The Only Place We Live: August Derleth Pages

 

Man Track Here: Derleth's Poetry


 

Less than this my lone path is:
a deermouse track in winter's snow --
less than any mark of hare or crow.

          -- August Derleth, "Man Track Here"

 

August Derleth was a prolific poet throughout his entire writing career. He published literally hundreds of poems in as many magazines. And he collected some of them into over 20 volumes of verse, from Hawk on the Wind (1938) to The Landscape of the Heart (1970).

Undoubtedly Derleth wrote too much poetry. This was another symptom of his obsessive need to record everything, to remember everything. Yet Derleth's deliberate and minute setting-down of a mood, a scene, an impression, a bird or animal -- these all add up to a unique body of work that allows more aspects of his world to have an incredibly lived-in feel about it: to become a home away from home.

Derleth's poetry output falls into several categories: nature, love, death, memory, "of this world", Sac Prairie people, homage to his literary heroes, and poems written mainly for teenagers.

The nature poems are full of outdoor imagery -- summer days and winter nights, hawks against the blue, windy days in the hills. Derleth shows his usual keen eye for detail, and reveals the seasons and the years wheeling through their courses.

The earlier nature poems were influenced by Robert Frost. They are generally short, rhymed pieces, ending in an obvious but striking couplet that sums up the poet's line of thought:

          It makes a man think, going past,
          how soon first things are last.
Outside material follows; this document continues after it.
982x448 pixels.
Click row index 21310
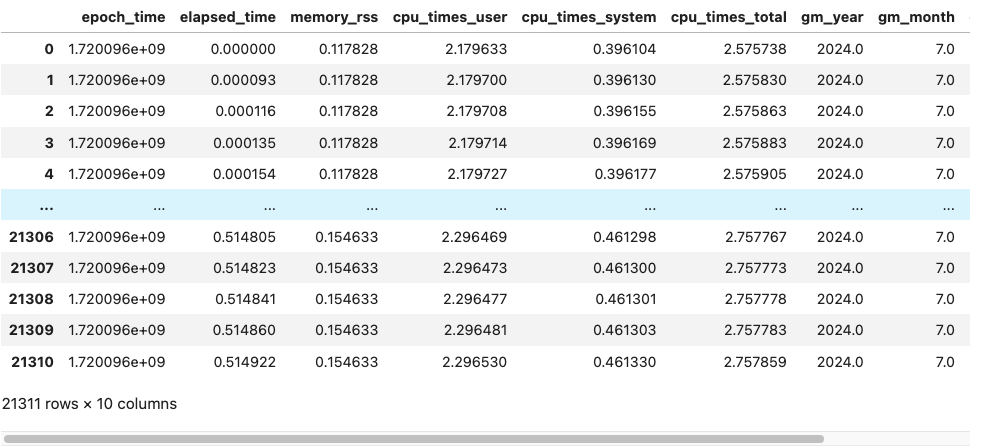click(33, 362)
In his novel The Shield of the Valiant, Derleth's alter-ego character Steve Grendon muses on his romanticisation of women. And Derleth does this to a great extent in his love poetry. To the end of his life he wrote poems to his lovers, both female and male.

Most of the love poems fall into loose cycles, chronicling the course of a love-affair from the first glimpse, the deepening into wild passion and ecstasy, and down into the inevitable end with its aftermath of grief and regret.

The later books, especially from This Wound (1962) onwards, are refreshingly frank and honest, free from cliche and sentimentality. Derleth confronts his love for two very different people, a young man and a young woman. In This Wound and The Only Place We Live Derleth's object is "Mara". In Caitlin and The Landscape of The Heart it was "Caitlin".  The poems in these collections are almost as painful as they are exhilarating -- Derleth hides no feeling, no experience of the sexual heights, no despair at his lover's absence.

          One last kiss, Lady,
          we are done for a little while
          with love's pains and laughter,
          and turn to face the tasks
          of yet another day --
          one kiss, Love,
          before we rise again
          to put on our masks.

In his late poetry, as Derleth lived through his last decade, the masks were well and truly removed -- as far as it was possible for them to be.

Historical and current affairs claimed a significant part of Derleth's output. He wrote pieces to show his concern about the effects of World War II on personal liberty, and the changes that the conquerors of North and South America brought on their original inhabitants.

For the centenary of the founding of Sauk City, Derleth wrote one of his finest long poems, "Ode to the Sac Prairie Dead", as a choral recitation. In six pages he summed up the Sac Prairie Saga, the ceaseless struggles of the pioneers and the vast land, the panorama of Wisconsin history as he wished to remember it:

                    ....their sons' sons' feet
          shall follow -- home
          in the deep dust, sweet earth
          that gives through them, their ancient age,
          new brightness birth,
          an old race, new, new days.

In contrast (but not as much as might be thought) to the rest of Derleth's work were the contents of A Boy's Way and It's a Boy's World, two collections of poetry about being a teenage boy in the rural Midwest -- the fun, the introspective moments, the first stirrings of love.

Taken as a whole, Derleth's poetry makes a small part of America, and thus the world, live vividly in the mind. The poems add a valuable extra dimension to Derleth's other Sac Prairie work, as well as allowing a window into his innermost feelings:

          The country calms me.
          My only thought is how
          to live in peace with love.